Her biri gerçek bir karamizah harikası olan bu hikayeler cemaatin toplumsal yaşamındaki çarpıklıkları, aksaklıkları, kaypaklıkları olanca çıplaklığıyla ortaya koyuyor. İlk kez 1968’de boy gösteren Lutsika Dudu’nun öyküleri, aradan geçen yıllara meydan okurcasına her dem taze. Hal böyle olunca sevmeyeni de bol Lutsziga Dudu’nun ama ne gam. Lutsika Dudu’da öyle sevene sevmeyene aldıracak göz yok, o yalnızca kendi doğrularının peşi sıra gidiyor yıllardır, tıpkı yaratıcısı gibi.
Her cuma sabahı Agos’a uğrar Baron Ayvaz. Gazetelerini alırken mutlaka eski haftaya dair söyleyecekleri olur herkese. Ben de onun temiz ilgisinden, değerli eleştirilerinden nasiplenirim. Onu bu denli üretken ve yaşama bağlı gördükçe hepimiz taze şevkle oturur çalışırız. En azından Baron Ayvaz okuyacaktır, biliriz.
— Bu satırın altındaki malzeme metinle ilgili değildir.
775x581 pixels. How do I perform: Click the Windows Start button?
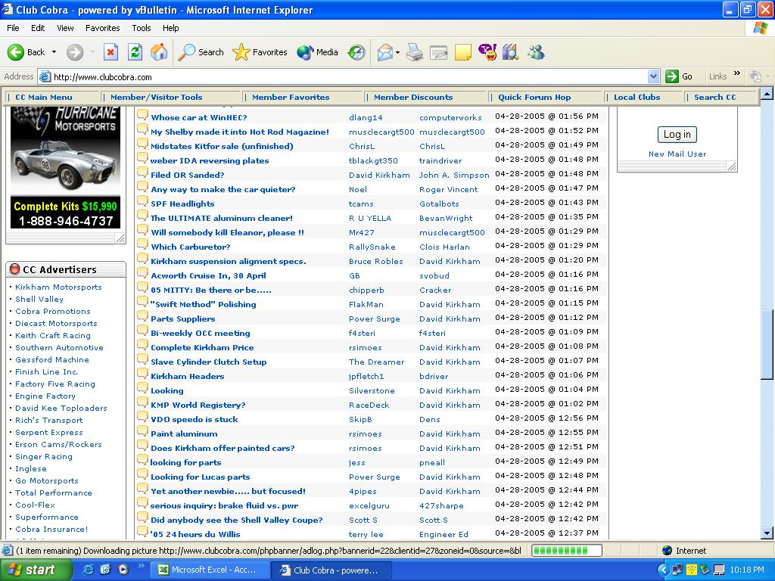click(33, 570)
Bekleyecektir Agos’un yeni sayısını.
Tutkuyla bağlanır Baron Ayvaz sevdiği şeylere. Tiyatro, Kulis, Lutsika Dudu, Agos koca gönlünde bu sevdadan payını alan birkaç şanslı dünyadır yalnızca. Hiç unutmam bir bayram günü gazetede kimseleri bulamayınca başımıza bir şey mi geldi diye endişelenişini. Şıpsevdilerin de ondan öğrenecek çok şey bulunur. Ne de olsa sevgilerini birbiri üstüne inşa eden, onları çoğaltan bir ustadır Baron Ayvaz. Gazetemizde yazıları yayınlandığında “Fotoğrafların altına Kulis arşivinden yazmayı ihmal etmeyin. Bari derginin ismi böylece yaşasın…” deyişi bundandır.
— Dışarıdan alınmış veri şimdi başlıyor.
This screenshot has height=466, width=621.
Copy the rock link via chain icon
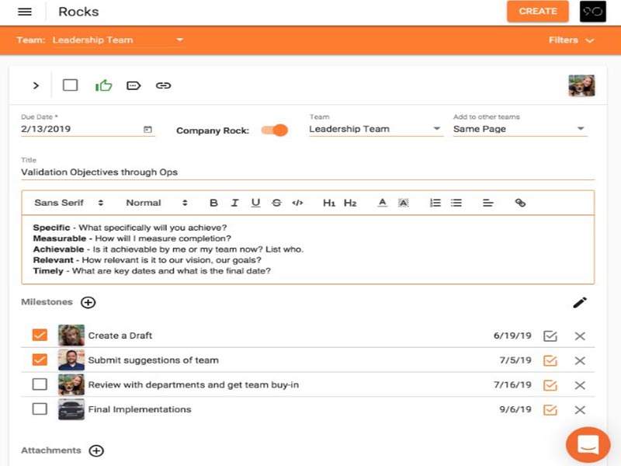coord(163,85)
O Kulis’e verilen 50 yıllık ömrü, bir dergiyi yaşatma inadını en yakından Lutsika Dudu bilir. Lutsika Dudu, Ayvaz’ın kişisel yaşamına da tanıklık eder. Kulis’e uğradığı bir gün Ayvaz’ın tornunun doğum müjdesini alır, bir başka günse eşini muayeneye getirdiği Surp Pırgiç’in bahçesinde ustanın Kulis’in aboneliği için ağız eğdirenlerden duyduğu sıkıntıya ortak olur. Dinlediğiyle kalmaz o gerçekleri herkesin yüzüne çarpıverir. Kimilerinin yanakları kızarır.
Lutsika Dudu’nun gerçekliği, söylediklerinin bugün de geçerli oluşunda gizli. Eleştirileri nasıl da zamanımız için söylenmiş. Yazık, demek fazla bir şey öğrenmeden geçirmişiz aradaki uzun yılları. Lutsika Dudu söylediğiyle, söylendiğiyle kalmış. Ne de olsa Ermenice’nin sınırlarını zorlayan süslü sıfatlarla dolu methiyeler ve çıkarların çatıştığı noktalarda rastlanan iğneli sokuşturmalar ve üstü kapalı göndermeler dışında dürüst, yapıcı eleştirilere, çağdaş sorgulamalara hala çoğu insanın aklı ve gönlü açık değil. Ama zaman, kimilerinin yaşamı sınırlar içinde dondurma ve tekelleştirme ısrarına aldırış etmiyor. Bu kaçınılmaz gerçeği en iyi Lutsika Dudu bilir.
Lutsika Dudu’nun dillendirdiği bizim yakın tarihimiz. O nedenle hayatında hiç Lutsika Dudular görememiş olan yeni kuşaklar için bu derleme kitap gerçek bir armağan niteliğinde. Yüreğinde heyecanlı bir delikanlı saklı Hagop Ayvazlara da, onun güzelim kaleminden hayat bulan sivridilli, “Doğrucu Davut” Lutsika Dudulara da her zamankinden daha da çok ihtiyacımız var.